START EXERCISE DATA

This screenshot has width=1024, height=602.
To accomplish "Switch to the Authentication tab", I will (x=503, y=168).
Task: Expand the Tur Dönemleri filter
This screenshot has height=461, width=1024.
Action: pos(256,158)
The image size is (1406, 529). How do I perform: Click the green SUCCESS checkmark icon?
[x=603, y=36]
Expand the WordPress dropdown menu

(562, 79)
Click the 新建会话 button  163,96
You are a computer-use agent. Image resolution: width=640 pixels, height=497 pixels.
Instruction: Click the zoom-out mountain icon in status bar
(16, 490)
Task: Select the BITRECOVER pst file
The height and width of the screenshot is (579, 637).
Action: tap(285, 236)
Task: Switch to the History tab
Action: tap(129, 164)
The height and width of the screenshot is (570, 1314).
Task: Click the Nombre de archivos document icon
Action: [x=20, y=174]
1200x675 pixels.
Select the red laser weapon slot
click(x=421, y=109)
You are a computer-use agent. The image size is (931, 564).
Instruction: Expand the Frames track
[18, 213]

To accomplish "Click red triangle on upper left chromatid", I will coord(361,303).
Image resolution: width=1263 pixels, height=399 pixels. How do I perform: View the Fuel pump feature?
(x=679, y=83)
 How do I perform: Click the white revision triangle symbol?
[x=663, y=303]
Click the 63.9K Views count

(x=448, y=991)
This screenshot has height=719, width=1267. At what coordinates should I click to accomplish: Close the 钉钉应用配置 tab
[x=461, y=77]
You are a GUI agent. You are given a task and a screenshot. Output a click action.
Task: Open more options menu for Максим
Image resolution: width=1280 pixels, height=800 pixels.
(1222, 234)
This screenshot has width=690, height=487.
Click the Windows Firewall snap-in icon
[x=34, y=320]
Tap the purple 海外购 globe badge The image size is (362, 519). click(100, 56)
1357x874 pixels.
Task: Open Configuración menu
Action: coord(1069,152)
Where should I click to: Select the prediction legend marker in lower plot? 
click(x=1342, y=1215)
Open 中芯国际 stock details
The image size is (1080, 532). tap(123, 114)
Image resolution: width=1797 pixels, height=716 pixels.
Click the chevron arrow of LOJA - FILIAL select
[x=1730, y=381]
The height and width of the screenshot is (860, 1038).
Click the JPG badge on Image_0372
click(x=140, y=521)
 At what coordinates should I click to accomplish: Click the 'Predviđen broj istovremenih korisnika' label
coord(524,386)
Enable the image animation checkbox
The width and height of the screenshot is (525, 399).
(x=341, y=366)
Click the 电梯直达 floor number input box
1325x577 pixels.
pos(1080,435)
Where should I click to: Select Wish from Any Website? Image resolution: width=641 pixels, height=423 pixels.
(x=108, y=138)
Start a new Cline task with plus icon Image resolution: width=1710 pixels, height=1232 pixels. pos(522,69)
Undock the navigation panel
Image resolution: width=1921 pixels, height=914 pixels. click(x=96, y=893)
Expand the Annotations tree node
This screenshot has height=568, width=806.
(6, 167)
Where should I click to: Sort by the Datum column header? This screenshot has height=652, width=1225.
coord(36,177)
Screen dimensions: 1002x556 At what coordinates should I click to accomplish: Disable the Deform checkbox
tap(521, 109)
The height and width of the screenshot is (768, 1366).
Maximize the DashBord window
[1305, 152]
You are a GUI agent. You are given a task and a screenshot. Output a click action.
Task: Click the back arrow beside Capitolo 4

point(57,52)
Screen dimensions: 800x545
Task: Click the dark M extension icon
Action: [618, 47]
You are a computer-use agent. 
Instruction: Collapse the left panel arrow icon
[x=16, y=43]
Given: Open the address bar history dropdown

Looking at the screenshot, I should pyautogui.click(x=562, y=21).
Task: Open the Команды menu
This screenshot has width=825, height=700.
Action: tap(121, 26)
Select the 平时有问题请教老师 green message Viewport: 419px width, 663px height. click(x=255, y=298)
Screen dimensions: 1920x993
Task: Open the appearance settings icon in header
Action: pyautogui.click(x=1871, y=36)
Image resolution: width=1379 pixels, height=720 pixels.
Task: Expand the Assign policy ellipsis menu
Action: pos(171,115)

END EXERCISE DATA

• PROBLEM TO SOLVE: What is the number of lines in the listing that include "computer"? Answer with that number only.

• TASK SOLUTION: 3